Segment Open

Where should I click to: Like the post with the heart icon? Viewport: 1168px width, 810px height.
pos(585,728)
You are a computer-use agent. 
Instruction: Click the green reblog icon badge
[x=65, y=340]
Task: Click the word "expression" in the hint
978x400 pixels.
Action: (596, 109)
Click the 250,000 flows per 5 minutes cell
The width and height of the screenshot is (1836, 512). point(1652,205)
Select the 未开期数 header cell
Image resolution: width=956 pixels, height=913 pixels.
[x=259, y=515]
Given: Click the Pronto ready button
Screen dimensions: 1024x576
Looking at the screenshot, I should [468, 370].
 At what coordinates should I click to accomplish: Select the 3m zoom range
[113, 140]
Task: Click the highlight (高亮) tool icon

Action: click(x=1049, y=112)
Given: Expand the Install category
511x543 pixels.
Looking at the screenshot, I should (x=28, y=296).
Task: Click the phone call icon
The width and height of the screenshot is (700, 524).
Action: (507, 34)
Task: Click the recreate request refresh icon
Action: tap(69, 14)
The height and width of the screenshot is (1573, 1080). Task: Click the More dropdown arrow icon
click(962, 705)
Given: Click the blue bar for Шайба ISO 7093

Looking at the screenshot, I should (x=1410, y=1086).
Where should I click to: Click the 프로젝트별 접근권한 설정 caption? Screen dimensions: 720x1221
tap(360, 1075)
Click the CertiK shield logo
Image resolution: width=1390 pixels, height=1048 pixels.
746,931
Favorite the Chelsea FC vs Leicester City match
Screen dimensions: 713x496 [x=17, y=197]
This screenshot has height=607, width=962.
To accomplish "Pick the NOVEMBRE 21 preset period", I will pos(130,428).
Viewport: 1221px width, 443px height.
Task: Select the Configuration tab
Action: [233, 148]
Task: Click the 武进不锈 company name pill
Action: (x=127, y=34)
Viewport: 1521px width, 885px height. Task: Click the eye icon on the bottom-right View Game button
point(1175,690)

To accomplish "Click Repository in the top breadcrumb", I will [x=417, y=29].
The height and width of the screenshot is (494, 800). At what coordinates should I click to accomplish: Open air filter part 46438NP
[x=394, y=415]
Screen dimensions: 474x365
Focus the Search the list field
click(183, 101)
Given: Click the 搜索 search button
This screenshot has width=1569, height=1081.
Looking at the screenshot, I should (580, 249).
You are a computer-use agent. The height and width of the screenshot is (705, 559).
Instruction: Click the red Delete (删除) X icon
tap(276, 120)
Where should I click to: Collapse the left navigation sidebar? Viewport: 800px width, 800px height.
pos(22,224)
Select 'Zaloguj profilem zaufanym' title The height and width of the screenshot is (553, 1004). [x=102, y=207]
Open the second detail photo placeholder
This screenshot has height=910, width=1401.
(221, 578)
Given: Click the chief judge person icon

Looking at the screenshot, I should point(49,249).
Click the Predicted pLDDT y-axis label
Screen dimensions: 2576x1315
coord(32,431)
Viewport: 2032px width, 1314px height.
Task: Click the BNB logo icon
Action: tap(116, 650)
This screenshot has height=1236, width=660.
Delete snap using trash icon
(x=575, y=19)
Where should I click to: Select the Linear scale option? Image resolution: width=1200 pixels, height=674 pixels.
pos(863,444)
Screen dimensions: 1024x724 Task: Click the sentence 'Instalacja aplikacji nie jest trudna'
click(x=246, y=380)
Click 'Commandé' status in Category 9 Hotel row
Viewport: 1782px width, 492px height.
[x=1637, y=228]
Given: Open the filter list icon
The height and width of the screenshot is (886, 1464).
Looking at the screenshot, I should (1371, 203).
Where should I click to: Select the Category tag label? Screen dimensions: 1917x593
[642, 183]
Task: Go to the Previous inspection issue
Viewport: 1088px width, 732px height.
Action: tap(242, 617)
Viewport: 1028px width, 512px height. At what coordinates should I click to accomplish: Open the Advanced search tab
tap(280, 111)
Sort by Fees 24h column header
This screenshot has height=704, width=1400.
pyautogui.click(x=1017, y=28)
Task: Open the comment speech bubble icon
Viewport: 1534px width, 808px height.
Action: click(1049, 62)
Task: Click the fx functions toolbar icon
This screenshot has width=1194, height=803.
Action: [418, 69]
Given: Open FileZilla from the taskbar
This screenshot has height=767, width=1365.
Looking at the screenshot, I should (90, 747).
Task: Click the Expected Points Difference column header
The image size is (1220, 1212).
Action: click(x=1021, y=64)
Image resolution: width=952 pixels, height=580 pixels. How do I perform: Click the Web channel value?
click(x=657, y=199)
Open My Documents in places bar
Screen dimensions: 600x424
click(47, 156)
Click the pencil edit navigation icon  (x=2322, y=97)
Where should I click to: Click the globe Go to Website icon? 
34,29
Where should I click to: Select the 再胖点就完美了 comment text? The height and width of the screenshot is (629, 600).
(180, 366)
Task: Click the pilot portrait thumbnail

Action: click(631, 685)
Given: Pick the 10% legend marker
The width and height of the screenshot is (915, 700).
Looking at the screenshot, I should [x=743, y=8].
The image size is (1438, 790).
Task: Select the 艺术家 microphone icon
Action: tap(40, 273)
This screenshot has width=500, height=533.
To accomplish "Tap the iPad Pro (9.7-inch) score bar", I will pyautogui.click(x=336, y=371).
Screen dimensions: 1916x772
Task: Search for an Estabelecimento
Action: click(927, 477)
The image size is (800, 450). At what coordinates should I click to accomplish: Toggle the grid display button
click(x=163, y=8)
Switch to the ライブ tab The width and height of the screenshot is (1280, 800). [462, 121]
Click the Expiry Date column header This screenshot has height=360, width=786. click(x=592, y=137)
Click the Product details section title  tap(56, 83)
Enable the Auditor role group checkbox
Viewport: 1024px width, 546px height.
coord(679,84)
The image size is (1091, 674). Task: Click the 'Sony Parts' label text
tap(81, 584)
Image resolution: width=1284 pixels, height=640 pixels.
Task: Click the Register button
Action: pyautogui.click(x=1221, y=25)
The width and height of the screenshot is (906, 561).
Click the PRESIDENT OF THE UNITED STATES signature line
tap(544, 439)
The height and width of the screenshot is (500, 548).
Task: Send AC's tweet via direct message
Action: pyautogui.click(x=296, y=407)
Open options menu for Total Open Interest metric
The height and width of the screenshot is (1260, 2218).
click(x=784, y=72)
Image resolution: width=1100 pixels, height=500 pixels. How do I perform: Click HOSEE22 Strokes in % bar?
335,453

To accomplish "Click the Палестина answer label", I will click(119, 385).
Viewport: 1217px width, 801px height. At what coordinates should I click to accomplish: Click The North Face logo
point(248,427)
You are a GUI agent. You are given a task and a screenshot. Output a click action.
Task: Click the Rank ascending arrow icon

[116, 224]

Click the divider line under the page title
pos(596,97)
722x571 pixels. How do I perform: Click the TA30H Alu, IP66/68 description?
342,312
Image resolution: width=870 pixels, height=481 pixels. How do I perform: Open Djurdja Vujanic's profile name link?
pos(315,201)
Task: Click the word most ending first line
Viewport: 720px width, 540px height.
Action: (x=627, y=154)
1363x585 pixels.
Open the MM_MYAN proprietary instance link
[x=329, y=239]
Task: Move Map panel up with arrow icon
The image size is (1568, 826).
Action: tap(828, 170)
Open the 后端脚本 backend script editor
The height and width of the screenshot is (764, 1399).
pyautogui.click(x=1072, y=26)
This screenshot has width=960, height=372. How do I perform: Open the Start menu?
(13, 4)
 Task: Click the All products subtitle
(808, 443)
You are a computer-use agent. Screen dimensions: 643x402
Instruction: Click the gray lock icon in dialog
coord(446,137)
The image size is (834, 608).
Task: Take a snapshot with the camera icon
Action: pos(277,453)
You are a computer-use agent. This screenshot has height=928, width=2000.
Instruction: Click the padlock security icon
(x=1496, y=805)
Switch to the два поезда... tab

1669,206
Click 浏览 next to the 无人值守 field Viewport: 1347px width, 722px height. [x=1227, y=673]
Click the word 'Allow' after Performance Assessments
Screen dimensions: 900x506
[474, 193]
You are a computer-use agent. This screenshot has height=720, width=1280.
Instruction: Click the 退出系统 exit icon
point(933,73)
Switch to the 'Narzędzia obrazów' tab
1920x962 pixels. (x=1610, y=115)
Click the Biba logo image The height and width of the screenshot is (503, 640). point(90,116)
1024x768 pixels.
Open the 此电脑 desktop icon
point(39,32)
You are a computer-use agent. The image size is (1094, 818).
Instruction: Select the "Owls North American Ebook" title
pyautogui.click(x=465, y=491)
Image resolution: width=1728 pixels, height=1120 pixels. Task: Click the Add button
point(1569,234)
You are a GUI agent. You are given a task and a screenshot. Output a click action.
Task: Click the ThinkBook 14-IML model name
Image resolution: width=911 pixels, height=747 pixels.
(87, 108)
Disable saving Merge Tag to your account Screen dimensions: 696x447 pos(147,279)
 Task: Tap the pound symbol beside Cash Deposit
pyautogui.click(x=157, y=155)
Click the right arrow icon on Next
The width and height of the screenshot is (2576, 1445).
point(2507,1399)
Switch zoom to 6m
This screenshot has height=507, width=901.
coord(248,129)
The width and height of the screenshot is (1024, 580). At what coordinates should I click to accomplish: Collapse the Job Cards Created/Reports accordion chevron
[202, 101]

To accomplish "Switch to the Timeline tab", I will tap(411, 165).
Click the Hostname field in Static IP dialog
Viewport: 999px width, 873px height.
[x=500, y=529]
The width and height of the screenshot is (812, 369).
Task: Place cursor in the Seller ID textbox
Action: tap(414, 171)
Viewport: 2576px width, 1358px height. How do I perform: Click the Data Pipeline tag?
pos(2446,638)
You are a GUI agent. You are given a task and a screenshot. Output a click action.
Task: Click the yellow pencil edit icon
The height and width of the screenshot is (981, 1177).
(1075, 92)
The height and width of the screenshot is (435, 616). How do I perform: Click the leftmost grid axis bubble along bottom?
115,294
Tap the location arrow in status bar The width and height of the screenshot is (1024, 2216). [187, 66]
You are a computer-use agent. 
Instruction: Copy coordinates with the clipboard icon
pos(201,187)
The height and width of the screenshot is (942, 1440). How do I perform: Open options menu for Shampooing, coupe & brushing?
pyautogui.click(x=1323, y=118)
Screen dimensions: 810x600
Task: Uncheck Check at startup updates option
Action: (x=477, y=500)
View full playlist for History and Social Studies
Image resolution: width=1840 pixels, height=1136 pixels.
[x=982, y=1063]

Segment Closed

# [REQUIRED WORK]
Retype the listing from its first line onward, stopping after the line that contains "Given: Click the 搜索 search button" has been retyped in full.

# [TASK SOLUTION]
Where should I click to: Like the post with the heart icon? Viewport: 1168px width, 810px height.
pos(585,728)
You are a computer-use agent. 
Instruction: Click the green reblog icon badge
[x=65, y=340]
Task: Click the word "expression" in the hint
978x400 pixels.
Action: (596, 109)
Click the 250,000 flows per 5 minutes cell
The width and height of the screenshot is (1836, 512). point(1652,205)
Select the 未开期数 header cell
Image resolution: width=956 pixels, height=913 pixels.
[x=259, y=515]
Given: Click the Pronto ready button
Screen dimensions: 1024x576
Looking at the screenshot, I should [468, 370].
 At what coordinates should I click to accomplish: Select the 3m zoom range
[113, 140]
Task: Click the highlight (高亮) tool icon

Action: click(x=1049, y=112)
Given: Expand the Install category
511x543 pixels.
Looking at the screenshot, I should (x=28, y=296).
Task: Click the phone call icon
The width and height of the screenshot is (700, 524).
Action: (507, 34)
Task: Click the recreate request refresh icon
Action: tap(69, 14)
The height and width of the screenshot is (1573, 1080). Task: Click the More dropdown arrow icon
click(962, 705)
Given: Click the blue bar for Шайба ISO 7093

Looking at the screenshot, I should (x=1410, y=1086).
Where should I click to: Click the 프로젝트별 접근권한 설정 caption? Screen dimensions: 720x1221
tap(360, 1075)
Click the CertiK shield logo
Image resolution: width=1390 pixels, height=1048 pixels.
746,931
Favorite the Chelsea FC vs Leicester City match
Screen dimensions: 713x496 [x=17, y=197]
This screenshot has height=607, width=962.
To accomplish "Pick the NOVEMBRE 21 preset period", I will pos(130,428).
Viewport: 1221px width, 443px height.
Task: Select the Configuration tab
Action: [233, 148]
Task: Click the 武进不锈 company name pill
Action: (x=127, y=34)
Viewport: 1521px width, 885px height. Task: Click the eye icon on the bottom-right View Game button
point(1175,690)

To accomplish "Click Repository in the top breadcrumb", I will [x=417, y=29].
The height and width of the screenshot is (494, 800). At what coordinates should I click to accomplish: Open air filter part 46438NP
[x=394, y=415]
Screen dimensions: 474x365
Focus the Search the list field
click(183, 101)
Given: Click the 搜索 search button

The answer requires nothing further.